Human welfare and the ozone rule are not simply a matter of what the science “tells” us—if the science on ozone were perfectly objective, there would be no dispute. Scientific knowledge, models, and statistics are but a few tools—albeit important ones—that help inform the policy debate around a complex issue that cannot be understood in isolation. Congress and the states are the best places to take into consideration not only science, but also costs, risks, legal implications, consensus, federalism, judgment, other health issues at play, and so on. Science cannot tell us, for instance, how much risk or cost we are willing to accept.
2. Setting standards is inherently a policy issue requiring the consideration of costs and benefits. States have invested billions into developing and carrying out implementation plans to meet ever lower standards chasing marginal benefits. Cost and the question of how much is too much rightly belong with elected representatives of the American people, not an unelected panel of bureaucrats and scientists from the EPA.
But the Clean Air Act forbids the EPA from considering the costs of implementing the ozone standard when deciding whether a new standard is warranted. As one former EPA science adviser has commented, “does any thinking person actually believe that they shouldn’t, or don’t [take cost into account in promulgating standards]?” Pretending that costs and policy judgments aren’t being made by the EPA is a disservice to Americans.

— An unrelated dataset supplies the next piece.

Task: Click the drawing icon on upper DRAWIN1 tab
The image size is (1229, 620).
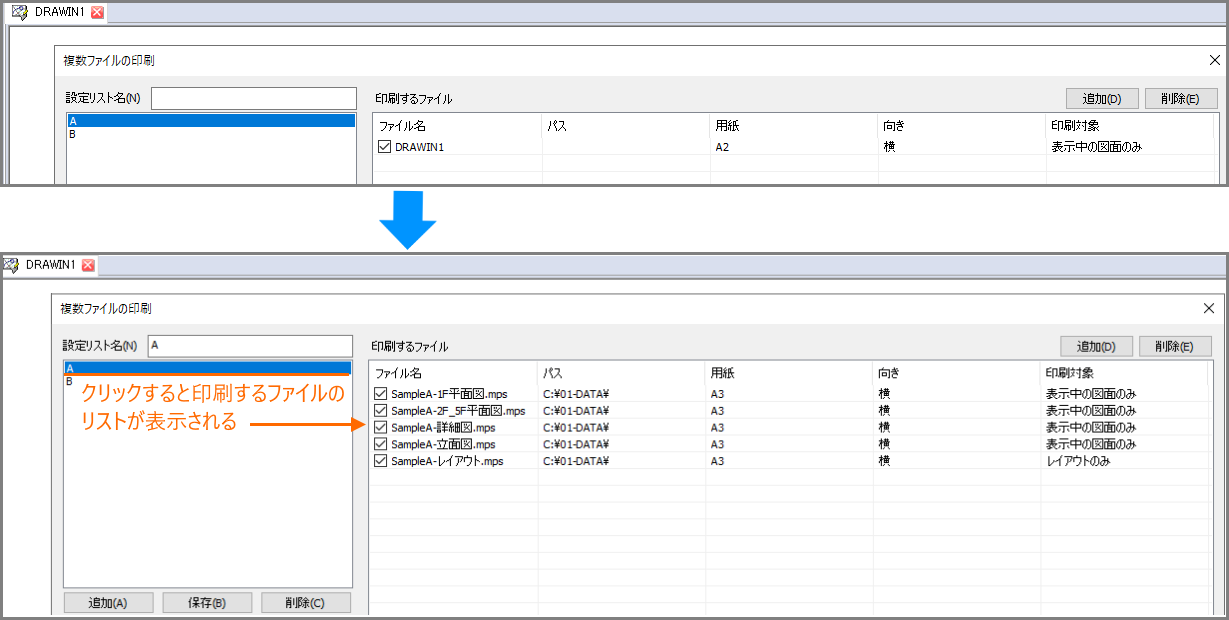Action: (19, 13)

Why else would EPA choose a 70-ppb standard when allegedly there are health benefits to the 65-ppb standard EPA also considered? President Obama himself explicitly stated that cost was the reason he requested that the EPA withhold its proposed standard in 2011, stating the need for “reducing regulatory burdens and regulatory uncertainty, particularly as our economy continues to recover.” If the human well-being as it relates to the economy mattered then, shouldn’t it matter now?
3. A tighter ozone standard sets up perverse competition among states. Curiously, some of the loudest advocates for lower ozone standards are the worst offenders. George Washington University’s Susan Dudley has called them out on their disingenuous concern: “From the perspective of nonattainment areas, strict standards that throw areas in other states out of attainment ‘level the playing field.’ Areas that are already out of attainment have little to lose from stricter standards, but they gain relative to competing states which will have nonattainment conditions imposed on them.”

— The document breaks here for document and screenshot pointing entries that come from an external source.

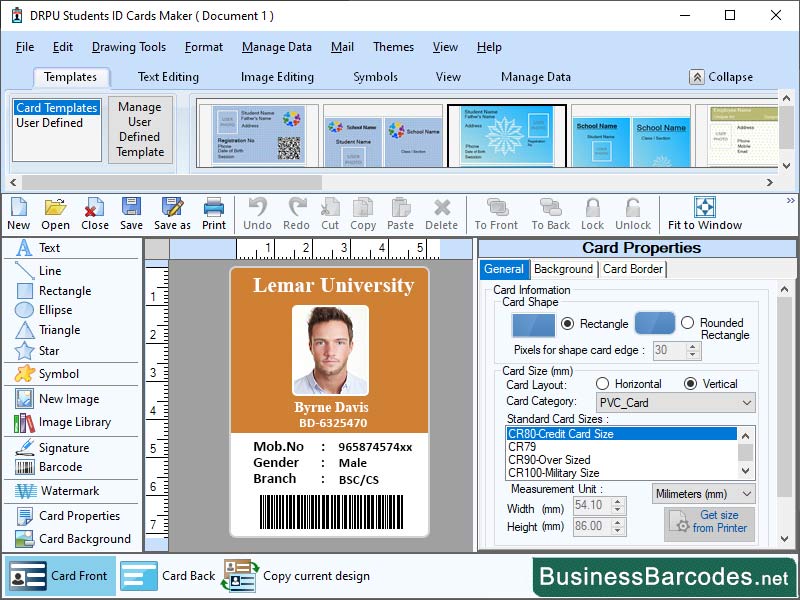Set Card Layout to Horizontal
This screenshot has width=800, height=600.
pyautogui.click(x=603, y=384)
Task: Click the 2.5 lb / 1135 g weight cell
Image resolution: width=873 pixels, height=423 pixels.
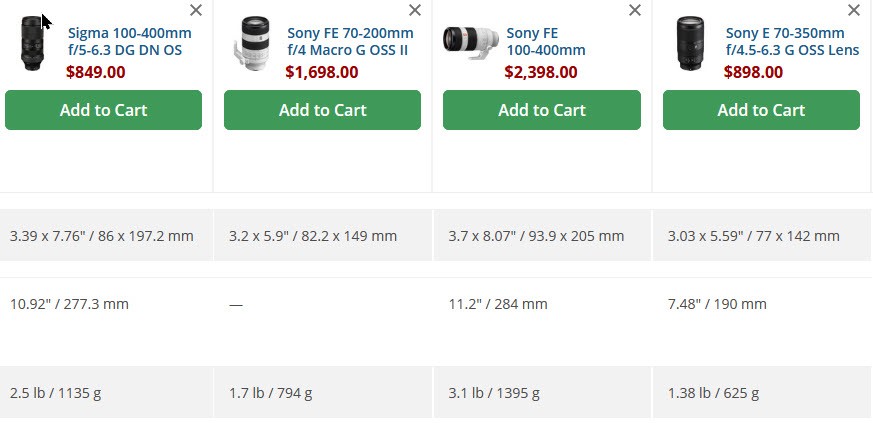Action: (106, 393)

Exceeding the ozone standard saddles a state with weighty economic requirements and timelines to meet the standard. For example, in order to meet the 1997 ozone standard, Texas created the Texas Emissions Reduction Program, costing Texans $1 billion in the form of a new car title fee to pay for retrofitted and replacement engines, trucks, and construction equipment. Rather than rewarding improvement, many areas could be in violation of the standard not because of more pollution, but because of shrinking standards.
4. Good environmental policy is about choices. Speaking about the then-proposed ozone standard, President Obama said in September that “[n]umber one, we’re under a court order to do this. So I think there may be a misperception that the EPA can do whatever it wants here.” But this is misleading. The Clean Air Act does in fact require the EPA to evaluate the ozone standard every 5 years, a timeline which itself is overly ambitious and to which the EPA has only rarely kept. However, neither the law nor the courts enforcing it required EPA to change the standard.
At the same time Obama argued that EPA had no choice but to regulate, he continued that EPA was considering stakeholder concerns regarding “legitimate economic costs,” a choice that the Clean Air Act expressly forbids it to consider. The ozone standard has become only more controversial as it becomes more expensive to meet with smaller margins of tangible benefits (as opposed to modeled hypothetical ones). EPA is now setting American economic policy as it sets environmental policy. At the very least, EPA should be required to take economic impacts into consideration.
The ozone standard is a major policy decision that impacts millions of Americans and has steep economic costs. The EPA looks at only one small slice of the issue in isolation from many others. To relegate such a far-reaching decision to an unelected agency is dangerous. Congress must step in to look at the full picture.